Events like the coronavirus epidemic, and its predecessors—such as SARS, Ebola and MERS—test our systems and force us to think about the unthinkable. If there were a disease as deadly as Ebola and as fast-spreading as coronavirus, how should the U.S. respond? What national and international systems need to be in place to minimize the chance of catastrophe on this scale?
Epidemics also lead us to think about geopolitical and economic hypotheticals. We have seen financial markets shudder and commodity prices fall in the face of what hopefully will be a short-lived disturbance in China’s economic growth. What would happen if—perhaps in response to an epidemic, but more likely following a massive financial collapse—China’s economy were to suffer a long period of even slower growth? What would be the impact of such developments on China’s political stability, on its attitude toward the rest of the world, and to the global balance of power?
China’s financial markets are probably more dangerous in the long run than China’s wildlife markets. Given the accumulated costs of decades of state-driven lending, massive malfeasance by local officials in cahoots with local banks, a towering property bubble, and vast industrial overcapacity, China is as ripe as a country can be for a massive economic correction. Even a small initial shock could lead to a massive bonfire of the vanities as all the false values, inflated expectations and misallocated assets implode. If that comes, it is far from clear that China’s regulators and decision makers have the technical skills or the political authority to minimize the damage—especially since that would involve enormous losses to the wealth of the politically connected.
We cannot know when or even if a catastrophe of this scale will take place, but students of geopolitics and international affairs—not to mention business leaders and investors—need to bear in mind that China’s power, impressive as it is, remains brittle. A deadlier virus or a financial-market contagion could transform China’s economic and political outlook at any time.
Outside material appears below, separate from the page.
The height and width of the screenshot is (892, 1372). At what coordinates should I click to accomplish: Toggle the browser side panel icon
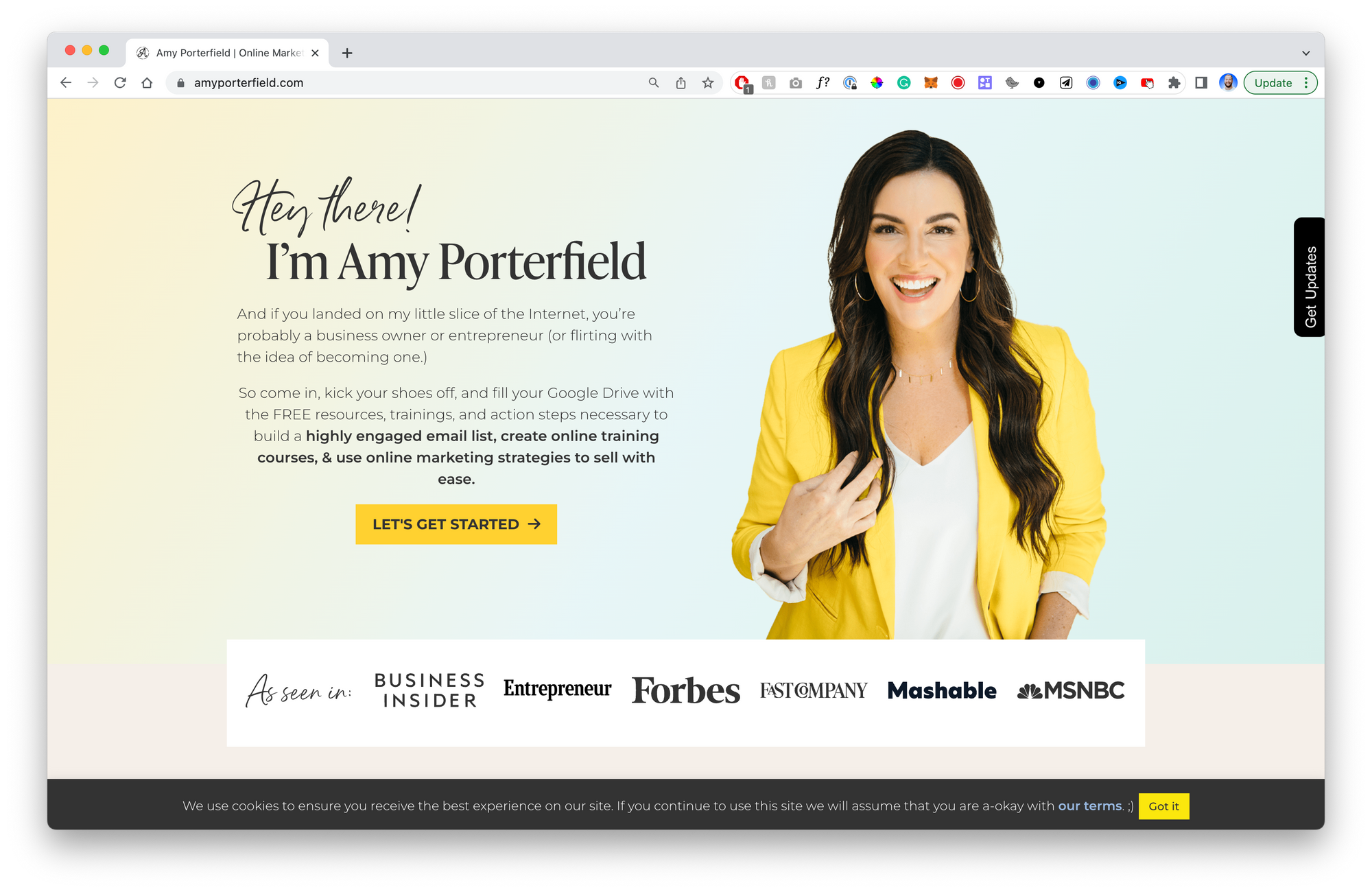[1201, 83]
Many now fear the coronavirus will become a global pandemic. The consequences of a Chinese economic meltdown would travel with the same sweeping inexorability. Commodity prices around the world would slump, supply chains would break down, and few financial institutions anywhere could escape the knock-on consequences. Recovery in China and elsewhere could be slow, and the social and political effects could be dramatic.
If Beijing’s geopolitical footprint shrank as a result, the global consequences might also be surprising. Some would expect a return of unipolarity if the only possible great-power rival to the U.S. were to withdraw from the game. Yet in the world of American politics, isolation rather than engagement might surge to the fore. If the China challenge fades, many Americans are likely to assume that the U.S. can safely reduce its global commitments.
So far, the 21st century has been an age of black swans. From 9/11 to President Trump’s election and Brexit, low-probability, high-impact events have reshaped the world order. That age isn’t over, and of the black swans still to arrive, the coronavirus epidemic is unlikely to be the last to materialize in China.